* _Text section_:
View Full Version : Kaku Ito's XL H1 video clips -- here's the second batch
Tom Roper October 4th, 2005, 08:35 AM Kaku, please recommend a 60i clip. I am interested in the wider field of view, with people and motion, cars, water, boats, buses or whatever, but anything that would put the most stress on the HDV mpeg2 encoder, motion or other flaws.
Thanks for your efforts.
Sight unseen, the XL H1 even at the painful pricepoint of $9k may offer more of what I'm looking for.
I wonder if the relative lack of motion related mpeg artifacting as noted by a previous poster when compared to the FX1/Z1 could be a consequence of the absence of the pixel shift paradigm, moreover a benefit of the full 1440x1080 CCD sampling?
Kaku Ito October 4th, 2005, 09:05 AM Kaku, please recommend a 60i clip. I am interested in the wider field of view, with people and motion, cars, water, boats, buses or whatever, but anything that would put the most stress on the HDV mpeg2 encoder, motion or other flaws.
Thanks for your efforts.
Sight unseen, the XL H1 even at the painful pricepoint of $9k may offer more of what I'm looking for.
I wonder if the relative lack of motion related mpeg artifacting as noted by a previous poster when compared to the FX1/Z1 could be a consequence of the absence of the pixel shift paradigm, moreover a benefit of the full 1440x1080 CCD sampling?
Tom,
I do have some footage that we shot last sunday at a short mountainbike course in the city (next to Makuhari Messe where InterBEE is going to be held next month) and we shot the same angles with XL H1 and FX1 with bunch of cross country mountainbikers are riding. I have to prepare for collage class tomorrow, so I will try to work on some tomorrow night. Meanwhile, you can download bikeseq60 from the first batch for moderate camera work of me riding my bike around doing little tricks in front of my office (shot by my wife). This is my standard procedure and I have the similar clips of all the other cams that I owned and tried before.
My impression is the compression is little less comparing to HC1 and FX1.
The best test is panning the camera in the mountain trails with a lot of trees and plants and follow the fast mountainbiker passing by. It's a guarranty compresion break up on FX1 and HC1.
Tom Roper October 4th, 2005, 09:17 AM bikeseq60 it is then! Thanks!
Tom
Kaku Ito October 4th, 2005, 09:17 AM My pleasure.
Tom Roper October 4th, 2005, 09:01 PM Well, regrettably I cannot download bikeseq60 because my only broadband path is my Verizon cell phone, that halts downloads after 50mb. I did manage this way to get the carspassing clip.

* _Requirements_:
a – Answer these questions using the forum thread:
(i) What price does Tom Roper give for the XL H1?
(ii) Which clip from the first batch does Kaku Ito suggest Tom download?
(iii) What is Tom Roper's only broadband path?
b – Reproduce the forum thread word for word from "Tom Roper October 4th, 2005, 09:01" down to "the carspassing clip.".
The listing is separate material with no connection to the forum thread.

* _Data excerpt_:
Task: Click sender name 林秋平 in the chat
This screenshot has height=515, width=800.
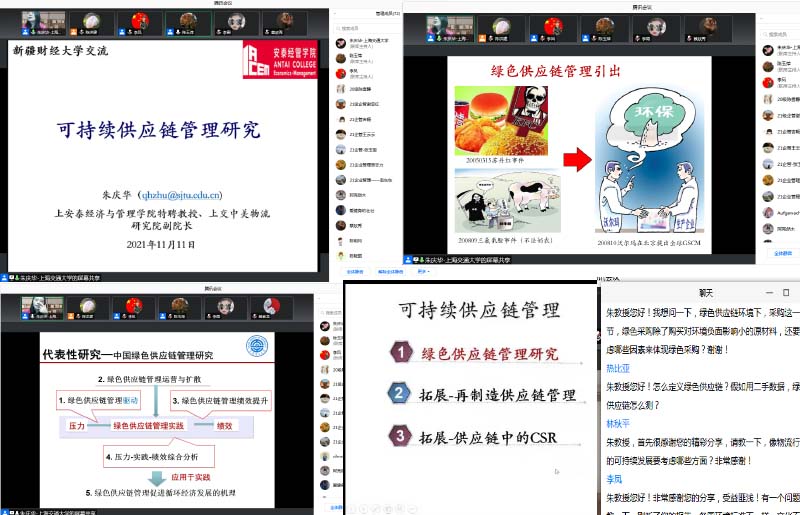Action: 620,423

* _Answers in order_:
a –
(i) $9k
(ii) bikeseq60
(iii) His Verizon cell phone

b –
Tom Roper October 4th, 2005, 09:01 PM Well, regrettably I cannot download bikeseq60 because my only broadband path is my Verizon cell phone, that halts downloads after 50mb. I did manage this way to get the carspassing clip.